Sul tema esiste una giornata memoriale che ha lo stesso peso di quella dedicata ai crimini nazisti e le foibe vengono costantemente equiparate alla Shoah (con un effetto quasi negazionista della Shoah stessa); sono stati prodotti dalla TV di Stato tre film (l’ultimo in uscita lunedì), innumerevoli documentari e programmi televisivi; sono state intitolate vie, piazze, monumenti, lapidi, sculture in ogni più remoto borgo d’Italia. Serve davvero l’ennesimo prodotto propagandistico? Perché, purtroppo, di propaganda si tratta: una propaganda figlia di una visione ideologica e antistorica che ignora il contesto di violenza e i crimini fascisti e nazisti precedenti, attribuisce le uccisioni alla «barbarie slava» e adotta assurdamente la formula della pulizia etnica «anti-italiana».
Non è certo questo il modo di mostrare rispetto verso le vittime ultime della guerra terrificante scatenata e persa ottant’anni fa dai fascismi europei, e da quello italiano nello specifico. Perché se c’è una vicenda storica davvero ancora avvolta nell’oblio, una vicenda che riguarda davvero tutto il paese, e che andrebbe ricordata costantemente nella nostra capitale, è quella dei crimini commessi dal fascismo, dentro e fuori i confini nazionali, per più di vent’anni. La Germania lo fa, da anni, e Berlino è un museo a cielo aperto del nazismo. Da noi invece pare ormai acquisito che il «fascismo ha fatto solo cose buone», dato che di quelle cattive non ci hanno mai parlato.
Possiamo quindi immaginare che si proseguirà con una approccio vittimista e antistorico, volto a veicolare un messaggio in contrasto con i valori fondanti della nostra democrazia. Come già ampiamente dimostrato, ad esempio dalla consegna delle onorificenze ai parenti di alcuni infoibati, il problema è a monte, nella volontà di «conservare e rinnovare la memoria della tragedia degli italiani e di tutte le vittime delle foibe», come nelle intenzioni del futuro museo e dell’attuale giornata commemorativa.

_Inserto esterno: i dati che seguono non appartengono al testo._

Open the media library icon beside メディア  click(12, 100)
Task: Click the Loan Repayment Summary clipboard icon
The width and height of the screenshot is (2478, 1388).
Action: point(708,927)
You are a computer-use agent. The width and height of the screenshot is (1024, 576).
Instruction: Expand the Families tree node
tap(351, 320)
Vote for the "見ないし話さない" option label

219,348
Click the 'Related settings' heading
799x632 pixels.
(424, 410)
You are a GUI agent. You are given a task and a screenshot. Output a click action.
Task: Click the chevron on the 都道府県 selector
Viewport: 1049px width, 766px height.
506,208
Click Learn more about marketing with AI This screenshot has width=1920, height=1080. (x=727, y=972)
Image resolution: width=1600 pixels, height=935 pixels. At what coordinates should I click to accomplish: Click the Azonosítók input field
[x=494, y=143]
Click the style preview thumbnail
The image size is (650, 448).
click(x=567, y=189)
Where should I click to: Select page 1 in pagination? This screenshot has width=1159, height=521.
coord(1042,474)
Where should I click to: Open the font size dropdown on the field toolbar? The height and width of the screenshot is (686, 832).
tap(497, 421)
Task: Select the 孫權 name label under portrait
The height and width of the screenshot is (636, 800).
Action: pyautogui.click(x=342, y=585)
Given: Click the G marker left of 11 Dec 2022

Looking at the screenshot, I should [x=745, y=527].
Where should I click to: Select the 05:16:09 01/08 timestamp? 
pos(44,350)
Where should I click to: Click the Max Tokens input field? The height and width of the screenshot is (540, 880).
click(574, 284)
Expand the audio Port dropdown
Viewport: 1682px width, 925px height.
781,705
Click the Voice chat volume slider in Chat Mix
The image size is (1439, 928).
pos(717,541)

Celebrare come martiri del nostro paese «tutte» le vittime della giustizia sommaria partigiana significa includere «anche»coloro che avevano combattuto dalla parte dei nazisti, contribuito alla Shoah o commesso crimini efferati. In definitiva anche Mussolini è stato vittima della giustizia sommaria partigiana: andrebbe per questo onorato dal nostro paese in quanto «martire»? Sembra proprio che la direzione intrapresa sia questa, in assenza di un museo nazionale del Fascismo e di una giornata commemorativa dei crimini fascisti, questi sì davvero avvolti nel più completo oblio.